Step 4: Match Materials to the Application

The type of media flowing through a connector can influence the selection of a connector. The sidebar below lists generally available connector and O-ring materials, plus guidelines for using these materials.

Plastics

  • ABS: Economical, medical-grade thermoplastic that withstands gamma and E-beam sterilization.
  • Acetal: Strong, lightweight and economical material that has good rigidity over a broad temperature range, with toughness and durability.
  • Polyamide (nylon): Very resistant to wear and abrasion, with good mechanical properties at elevated temperatures.
  • PEEK (polyetheretherketone): An engineered thermoplastic with high-temperature, chemical and fatigue resistance.
  • Polycarbonate: Resistant to some chemicals, transparent and withstands sterilization for medical applications.
  • Polyethylene: Low-cost, chemically resistant, opaque thermoplastic.
  • Polypropylene: Excellent general-purpose resin that is highly resistant to attack from solvents and other chemicals.
  • Polysulfone: Rigid, strong and chemically resistant, it withstands repeated sterilization and higher temperatures more than other thermoplastics.

Fluoropolymers

  • PVDF (polyvinylidene difluoride): A tough engineered thermoplastic with a balance of physical and chemical properties that makes it suitable for high-performance applications.

Alloys

  • Aluminum: Lightweight metal with a high strength-to-weight ratio that is available with a durable anodized finish.
  • Chrome-plated brass: Rugged and attractive, this metal is excellent for high-pressure and high-temperature applications.
  • Die-cast zinc: Weighing about 20 percent less than brass, this durable and lightweight material withstands high pressure and high temperature.

O-ring selection

  • Buna-N: This is the most common O-ring material due to its solvent, oil and water resistance.
  • Ethylene-propylene-diene-monomer rubber (EPDM): Also known as EPR, this material offers excellent chemical resistance.
  • Fluorocarbon (FKM): Known for its outstanding resistance to heat, oxidation, weathering and ozone.
  • Silicone: Has good temperature resistance. Medical-grade silicones also meet FDA Class VI–requirements for biocompatibility in lifescience applications.

Conclusion

Although connectors are sometimes thought to be a minor component of medical equipment, they should not be relegated to an afterthought in the design process. Connectors need to be considered early in the process in order to fulfill aesthetic goals as well as product performance and patient safety objectives. Because the connector is usually the user’s primary interface with the device, it plays a key role in overall perception of the design. A well-designed connector makes the medical device easy to use and enhances the overall satisfaction with the device.

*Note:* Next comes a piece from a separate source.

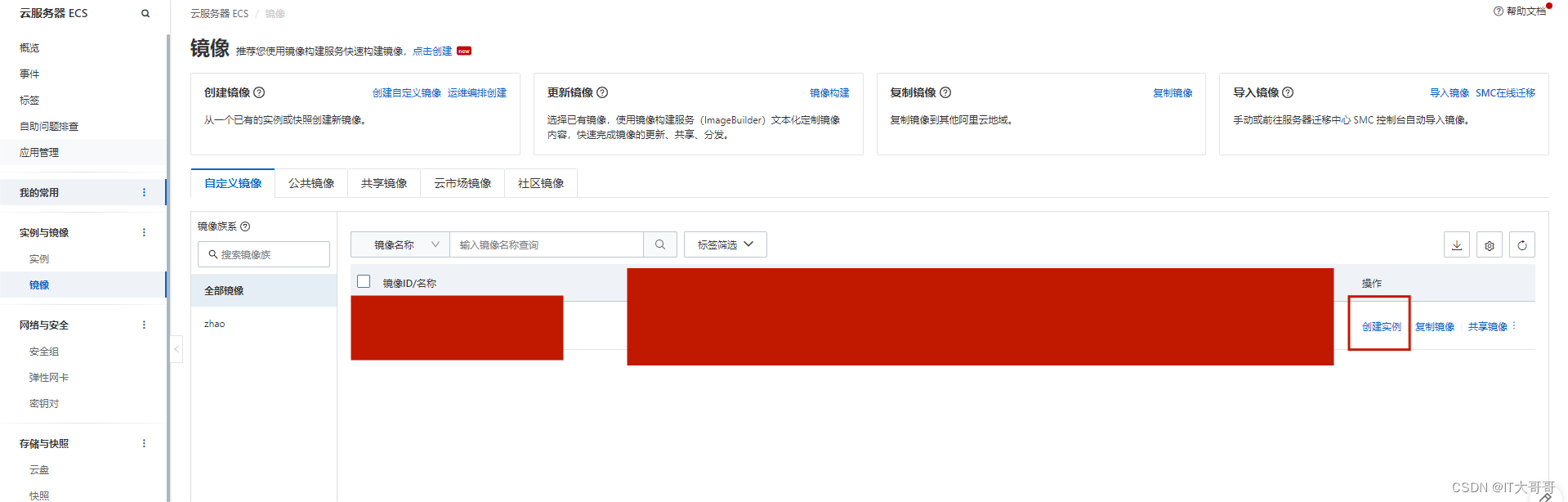1568x502 pixels.
Task: Click the refresh icon above table
Action: click(1521, 245)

Jim Brown is the business unit manager for medical markets at CPC (Colder Products Company) in St. Paul, Minn. Jim has been customizing fluid connections for more than 20 years. His expertise includes applications for medical devices such as blood pressure monitoring, dialysis and surgical equipment. Jim holds a Bachelor of Science in mechanical engineering from the University of Minnesota, Institute of Technology. Jim is a member of LifeScience Alley and AAMI and currently serves as a US Expert to ISO Technical Committee 210/JWG4 developing standards to prevent misconnections of small bore-connectors.